Machine Clustered and Labeled Decision Tracks Derived from AI-enabled Intent Recognition
Navy SBIR 2020.1 - Topic N201-077
ONR - Ms. Lore-Anne Ponirakis -
Opens: January 14, 2020 - Closes: February 26, 2020 (8:00 PM ET)


TITLE: Machine Clustered and Labeled Decision Tracks Derived from AI-enabled Intent Recognition


TECHNOLOGY AREA(S): Human Systems, Information Systems


The technology within this topic is restricted under the International Traffic in Arms Regulation (ITAR), 22 CFR Parts 120-130, which controls the export and import of defense-related material and services, including export of sensitive technical data, or the Export Administration Regulation (EAR), 15 CFR Parts 730-774, which controls dual use items. Offerors must disclose any proposed use of foreign nationals (FNs), their country(ies) of origin, the type of visa or work permit possessed, and the statement of work (SOW) tasks intended for accomplishment by the FN(s) in accordance with section 3.5 of the Announcement. Offerors are advised foreign nationals proposed to perform on this topic may be restricted due to the technical data under US Export Control Laws.

OBJECTIVE: Develop a watchfloor decision aid service, enabled by recent advances in gaming artificial intelligence (AI),that, to be operationally relevant, must regulate the frequency of recommendations and improve their explainability; and that will identify clusters of sub-decision tracks within a decision track for an AI-enabled game plan in which a similar objective or state was met.

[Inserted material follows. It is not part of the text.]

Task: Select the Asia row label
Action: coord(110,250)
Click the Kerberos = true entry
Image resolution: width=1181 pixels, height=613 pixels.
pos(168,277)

DESCRIPTION: The goal of this SBIR topic is to understand the mechanisms of AI-enabled game play in order to produce optimal strategies for multiple objectives and game states. As the Navy moves towards leveraging AI for decision support, maturing intelligent algorithms for execution plans and explainable AI is imperative. AI algorithms have been shown to produce not only optimal or close to optimal solutions, but also a larger set of eclectic strategies otherwise not derived by humans. An understanding of decision tracks leading to differing solutions/strategies will enable the Navy to be strategic given different mission states. The Navy seeks AI that recommends plans that consist of a set of clustered micro-tasks that optimally lead to the achievement of a specific objective.

Advances in deep reinforcement learning [Ref 1] have enabled agents to take low-level actions at a very high pace in support of higher-level plan execution. Researchers have also shown near human level performance for full games [Ref 2] that involve decisions that cut across classic warfighting domains. For the Naval domain, AI that can act confidently but less often and at the plan level are desired since it is not feasible to send human-based forces commands at machine speeds. To accomplish this, a product that can learn clusters of sub-decision tracks (micro-tasks) within a decision track for an AI-enabled plan for which a similar objective or state was met. Given multiple objectives in an AI-enabled game, the topic’s challenge is to use machine learning (ML) to cluster subsets of decisions (micro-tasks) that produce a given objective. These clusters will enable labels for specific game states and provide explainability for an otherwise blackbox AI agent. Tracks of micro-tasks will be approved for execution at the plan level as required by an objective. Newly published methods suggest technical feasibility [Ref 3]. Re-planning will have to be done if the state of a mission significantly changes. Furthermore, within a cluster the mature product should be able to identify a ranking of optimal to suboptimal sub-tracks. While proposers may utilize any data sets where AI was used, it may be helpful to utilize already published Starcraft data [Ref 4]. Inferring explainability from the actions of agents in Starcraft is an active research area whose accomplishments can be leveraged [Ref 5].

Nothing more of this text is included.